Inspection Sample Size

Analysis, Statistics, Control Charts, Statistical Methods, Audit, Auditing

Question

  1. The customer expects certain levels of inspection: pull 157 bottles for visual testing, but then they also want 20 pulled for dimensional testing. Can’t the 20 additional bottles be a subset of the original testing sample?
  1. When calculating the lot, do you pull the samples before or after your calculations? Do the samples get included in the produced quantity or not?  For example: If the customer orders 10,000 bottles and the level 2 inspection pulls 200 bottles that drops the total shipped to the customer to 9,800 pieces.  If 10,200 bottles are produced then the inspection level increases so that 315 bottles need to be pulled for testing.  What is the correct sample size and production number?

Answer

Here are the responses to your questions:

  1. Yes since the first inspection is visual, you can use a subset for the additional testing.
  1. The lot size is 10,000. You should be putting the samples back into the lot if they are not destroyed by the testing. You send what is contracted for.  You are sampling with replacement.

Jim Bossert

SVP Process Design Manger, Process Optimization
Bank of America
ASQ Fellow, CQE, CQA, CMQ/OE, CSSBB, CSSMBB
Fort Worth, TX

For more on this topic, please visit ASQ’s website.
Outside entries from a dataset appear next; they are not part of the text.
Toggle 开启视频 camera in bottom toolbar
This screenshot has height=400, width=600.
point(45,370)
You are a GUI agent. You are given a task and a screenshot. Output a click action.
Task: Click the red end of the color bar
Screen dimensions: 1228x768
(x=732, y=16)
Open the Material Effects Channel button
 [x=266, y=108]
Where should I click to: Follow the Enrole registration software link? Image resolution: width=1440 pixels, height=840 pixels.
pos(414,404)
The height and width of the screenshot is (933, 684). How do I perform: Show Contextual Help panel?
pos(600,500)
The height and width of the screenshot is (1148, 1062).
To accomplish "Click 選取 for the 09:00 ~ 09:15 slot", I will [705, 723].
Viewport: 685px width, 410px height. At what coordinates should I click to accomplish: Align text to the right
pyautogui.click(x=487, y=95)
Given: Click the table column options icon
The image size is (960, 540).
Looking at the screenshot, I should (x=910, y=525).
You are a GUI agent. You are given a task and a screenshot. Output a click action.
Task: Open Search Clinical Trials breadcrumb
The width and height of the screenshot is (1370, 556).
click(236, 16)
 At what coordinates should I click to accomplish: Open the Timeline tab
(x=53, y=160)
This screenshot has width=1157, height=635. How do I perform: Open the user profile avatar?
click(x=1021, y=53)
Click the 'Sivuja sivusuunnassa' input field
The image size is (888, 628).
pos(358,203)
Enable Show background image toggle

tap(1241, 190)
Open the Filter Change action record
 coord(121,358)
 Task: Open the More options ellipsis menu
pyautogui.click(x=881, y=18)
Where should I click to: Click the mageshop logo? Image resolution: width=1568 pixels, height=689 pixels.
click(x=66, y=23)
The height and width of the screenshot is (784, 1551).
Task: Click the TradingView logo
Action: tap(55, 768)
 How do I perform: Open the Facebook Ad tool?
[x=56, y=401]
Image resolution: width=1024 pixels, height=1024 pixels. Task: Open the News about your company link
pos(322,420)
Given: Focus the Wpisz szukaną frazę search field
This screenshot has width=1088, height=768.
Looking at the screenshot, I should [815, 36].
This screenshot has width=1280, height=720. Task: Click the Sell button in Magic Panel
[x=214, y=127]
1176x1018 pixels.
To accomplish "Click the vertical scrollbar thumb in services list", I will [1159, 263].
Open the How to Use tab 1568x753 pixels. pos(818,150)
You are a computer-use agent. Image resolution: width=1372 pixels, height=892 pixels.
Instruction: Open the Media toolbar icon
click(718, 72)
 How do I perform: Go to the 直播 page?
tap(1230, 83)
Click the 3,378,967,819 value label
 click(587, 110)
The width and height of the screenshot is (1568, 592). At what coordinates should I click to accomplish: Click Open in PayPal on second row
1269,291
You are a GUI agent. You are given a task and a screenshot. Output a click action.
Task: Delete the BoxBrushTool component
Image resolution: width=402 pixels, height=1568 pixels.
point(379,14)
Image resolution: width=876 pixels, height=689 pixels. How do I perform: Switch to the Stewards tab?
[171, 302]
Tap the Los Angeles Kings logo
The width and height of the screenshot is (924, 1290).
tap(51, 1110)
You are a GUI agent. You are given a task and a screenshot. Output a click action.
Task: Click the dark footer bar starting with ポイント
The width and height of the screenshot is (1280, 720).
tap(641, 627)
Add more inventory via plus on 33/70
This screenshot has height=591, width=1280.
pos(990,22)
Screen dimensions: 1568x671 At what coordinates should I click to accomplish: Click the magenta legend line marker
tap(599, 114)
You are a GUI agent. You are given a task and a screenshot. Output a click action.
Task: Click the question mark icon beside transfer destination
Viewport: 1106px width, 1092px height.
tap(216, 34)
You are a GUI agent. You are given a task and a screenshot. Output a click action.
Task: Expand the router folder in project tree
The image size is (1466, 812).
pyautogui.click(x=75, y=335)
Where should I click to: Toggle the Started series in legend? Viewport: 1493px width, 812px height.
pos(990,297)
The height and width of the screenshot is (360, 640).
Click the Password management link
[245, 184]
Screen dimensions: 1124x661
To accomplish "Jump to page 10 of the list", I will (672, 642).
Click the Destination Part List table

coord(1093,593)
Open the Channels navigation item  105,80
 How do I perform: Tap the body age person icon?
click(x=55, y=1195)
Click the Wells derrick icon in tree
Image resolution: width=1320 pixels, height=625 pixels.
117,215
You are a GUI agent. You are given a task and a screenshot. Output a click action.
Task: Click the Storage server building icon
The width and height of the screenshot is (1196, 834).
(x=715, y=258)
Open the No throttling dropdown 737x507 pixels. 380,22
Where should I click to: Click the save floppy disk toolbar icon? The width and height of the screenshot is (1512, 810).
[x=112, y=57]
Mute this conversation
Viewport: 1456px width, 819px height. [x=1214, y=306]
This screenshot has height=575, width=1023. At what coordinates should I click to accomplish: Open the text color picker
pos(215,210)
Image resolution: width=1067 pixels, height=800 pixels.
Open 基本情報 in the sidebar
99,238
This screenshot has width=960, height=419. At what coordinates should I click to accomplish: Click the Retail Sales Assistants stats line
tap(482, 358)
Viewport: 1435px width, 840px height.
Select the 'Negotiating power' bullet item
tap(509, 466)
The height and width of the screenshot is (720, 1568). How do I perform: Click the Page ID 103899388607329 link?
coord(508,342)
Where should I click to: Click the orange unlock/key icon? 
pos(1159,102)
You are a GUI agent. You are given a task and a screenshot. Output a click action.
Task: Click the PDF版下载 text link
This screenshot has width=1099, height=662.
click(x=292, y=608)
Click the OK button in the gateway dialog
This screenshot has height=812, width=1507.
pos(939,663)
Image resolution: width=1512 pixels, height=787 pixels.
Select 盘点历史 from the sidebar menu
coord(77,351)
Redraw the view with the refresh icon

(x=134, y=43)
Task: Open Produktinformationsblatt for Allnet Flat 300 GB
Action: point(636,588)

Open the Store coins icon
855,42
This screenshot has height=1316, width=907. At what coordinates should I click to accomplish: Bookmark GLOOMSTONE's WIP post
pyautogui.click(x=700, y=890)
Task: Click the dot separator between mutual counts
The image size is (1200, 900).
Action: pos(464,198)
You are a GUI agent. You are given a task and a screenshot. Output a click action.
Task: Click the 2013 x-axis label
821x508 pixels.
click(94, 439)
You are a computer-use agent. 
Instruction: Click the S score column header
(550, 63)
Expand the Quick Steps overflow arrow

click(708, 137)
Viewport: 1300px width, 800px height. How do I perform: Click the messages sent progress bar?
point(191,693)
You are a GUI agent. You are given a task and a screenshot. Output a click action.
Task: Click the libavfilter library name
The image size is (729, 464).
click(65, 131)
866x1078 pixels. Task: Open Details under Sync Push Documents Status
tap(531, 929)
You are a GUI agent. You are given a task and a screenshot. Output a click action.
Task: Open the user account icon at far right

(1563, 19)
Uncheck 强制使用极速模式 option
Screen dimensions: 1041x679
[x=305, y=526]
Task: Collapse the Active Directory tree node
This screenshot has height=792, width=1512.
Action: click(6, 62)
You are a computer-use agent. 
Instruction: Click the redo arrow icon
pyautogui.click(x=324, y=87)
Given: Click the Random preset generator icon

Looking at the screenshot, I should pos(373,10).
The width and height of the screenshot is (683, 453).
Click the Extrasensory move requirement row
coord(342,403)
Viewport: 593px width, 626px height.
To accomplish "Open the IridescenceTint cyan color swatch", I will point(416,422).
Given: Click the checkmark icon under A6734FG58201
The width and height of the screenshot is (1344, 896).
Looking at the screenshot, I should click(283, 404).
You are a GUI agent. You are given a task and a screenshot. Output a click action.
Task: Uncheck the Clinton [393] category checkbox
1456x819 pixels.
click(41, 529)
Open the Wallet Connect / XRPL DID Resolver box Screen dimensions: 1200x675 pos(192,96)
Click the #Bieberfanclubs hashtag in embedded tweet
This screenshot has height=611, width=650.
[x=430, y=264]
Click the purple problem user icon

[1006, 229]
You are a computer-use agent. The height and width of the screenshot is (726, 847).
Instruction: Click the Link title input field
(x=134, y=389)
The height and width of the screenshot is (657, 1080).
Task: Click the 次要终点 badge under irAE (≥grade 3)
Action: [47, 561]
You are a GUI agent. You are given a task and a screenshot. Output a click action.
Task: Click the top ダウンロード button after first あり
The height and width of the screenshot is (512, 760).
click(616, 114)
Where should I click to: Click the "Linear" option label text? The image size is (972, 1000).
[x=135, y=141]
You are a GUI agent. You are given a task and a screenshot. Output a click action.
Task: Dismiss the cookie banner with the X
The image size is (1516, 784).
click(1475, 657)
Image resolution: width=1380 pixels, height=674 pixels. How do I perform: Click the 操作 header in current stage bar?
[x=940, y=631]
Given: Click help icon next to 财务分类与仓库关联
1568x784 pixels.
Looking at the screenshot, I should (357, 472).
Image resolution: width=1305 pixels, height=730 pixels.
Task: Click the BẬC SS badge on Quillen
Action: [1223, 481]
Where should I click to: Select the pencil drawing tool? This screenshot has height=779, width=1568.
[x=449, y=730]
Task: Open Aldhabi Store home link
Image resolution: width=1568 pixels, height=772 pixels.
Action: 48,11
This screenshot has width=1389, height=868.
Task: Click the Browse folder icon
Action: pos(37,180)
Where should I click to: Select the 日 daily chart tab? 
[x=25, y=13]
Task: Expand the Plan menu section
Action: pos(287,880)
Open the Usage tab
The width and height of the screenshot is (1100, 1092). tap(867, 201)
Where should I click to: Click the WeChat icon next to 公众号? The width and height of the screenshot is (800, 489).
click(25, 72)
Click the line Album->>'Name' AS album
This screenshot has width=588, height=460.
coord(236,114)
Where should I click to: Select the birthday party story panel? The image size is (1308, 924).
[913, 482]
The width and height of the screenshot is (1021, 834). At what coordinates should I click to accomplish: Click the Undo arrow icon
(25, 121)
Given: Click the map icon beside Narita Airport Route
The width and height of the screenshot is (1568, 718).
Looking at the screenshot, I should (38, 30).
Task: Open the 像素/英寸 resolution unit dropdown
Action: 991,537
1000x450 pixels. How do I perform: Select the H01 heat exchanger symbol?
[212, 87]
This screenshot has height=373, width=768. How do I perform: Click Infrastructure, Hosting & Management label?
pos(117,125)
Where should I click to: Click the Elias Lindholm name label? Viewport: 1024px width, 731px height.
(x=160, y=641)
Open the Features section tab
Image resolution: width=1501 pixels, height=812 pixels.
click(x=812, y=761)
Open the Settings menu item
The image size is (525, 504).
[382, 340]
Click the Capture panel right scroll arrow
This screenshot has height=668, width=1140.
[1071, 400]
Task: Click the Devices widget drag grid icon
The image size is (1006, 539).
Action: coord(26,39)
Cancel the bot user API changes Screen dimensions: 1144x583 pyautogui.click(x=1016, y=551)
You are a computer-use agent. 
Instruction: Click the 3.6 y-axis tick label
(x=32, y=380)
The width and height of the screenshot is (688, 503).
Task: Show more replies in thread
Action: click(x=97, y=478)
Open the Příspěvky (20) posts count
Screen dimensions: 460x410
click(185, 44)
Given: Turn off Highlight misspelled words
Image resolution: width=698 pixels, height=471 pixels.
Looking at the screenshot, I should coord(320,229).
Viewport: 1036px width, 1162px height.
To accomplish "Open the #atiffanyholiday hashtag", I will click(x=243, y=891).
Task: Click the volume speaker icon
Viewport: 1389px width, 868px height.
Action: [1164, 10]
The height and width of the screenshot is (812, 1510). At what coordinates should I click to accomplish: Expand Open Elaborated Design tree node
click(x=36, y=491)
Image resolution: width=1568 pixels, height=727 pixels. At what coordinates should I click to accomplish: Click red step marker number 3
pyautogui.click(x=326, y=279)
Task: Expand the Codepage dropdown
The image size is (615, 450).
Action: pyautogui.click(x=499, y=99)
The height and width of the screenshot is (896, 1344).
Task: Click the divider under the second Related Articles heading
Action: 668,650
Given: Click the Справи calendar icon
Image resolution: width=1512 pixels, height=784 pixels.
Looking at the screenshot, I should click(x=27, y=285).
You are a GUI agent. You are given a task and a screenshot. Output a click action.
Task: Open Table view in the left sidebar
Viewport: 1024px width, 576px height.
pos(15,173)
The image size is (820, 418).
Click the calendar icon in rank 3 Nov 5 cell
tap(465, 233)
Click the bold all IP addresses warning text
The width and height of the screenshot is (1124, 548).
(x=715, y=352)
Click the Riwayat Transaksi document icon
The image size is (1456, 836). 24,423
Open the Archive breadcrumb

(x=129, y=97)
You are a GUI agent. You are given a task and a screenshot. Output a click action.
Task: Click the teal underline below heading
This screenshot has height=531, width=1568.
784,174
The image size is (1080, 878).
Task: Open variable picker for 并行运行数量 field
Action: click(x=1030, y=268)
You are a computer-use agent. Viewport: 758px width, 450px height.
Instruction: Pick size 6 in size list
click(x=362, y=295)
Statistical Methods and Control Charts

Analysis, Statistics, Control Charts, Statistical Methods

Question:
My question is regarding a threading process.  There is 100% inspection for go/no go check and about 5% rejection/rework.  The batch size is 5,000 nos and is completed in 3 days of production. Two such batches are produced in a month.

What type of control chart should be used to monitor the process? How should the process capability be calculated in this case?

Answer:
The type of control chart first depends on what type of data you are measuring.  If you are doing go/no go then you are limited to a “P” chart or a “C” chart.  A “P” chart looks at % good (or bad).  A “C” chart looks at the number of defects found.

If you are measuring thickness or strength, (something that can be measured), then you can use a X-bar/R chart or an X-bar/S chart depending on many samples are taken.

That is the simple answer; part of this depends on how you are taking samples and how often.  If samples are taken at the start and the finish, then I would probably recommend the “P” chart.

If you can measure throughout the manufacturing process, and you look at the type of defects, then I recommend a “C” chart.

Ideally, if you can get measurement data, you are better off with the X-bar/R or the X-bar/S charts.  These tend to be better predictors and it is easier to calculate capability.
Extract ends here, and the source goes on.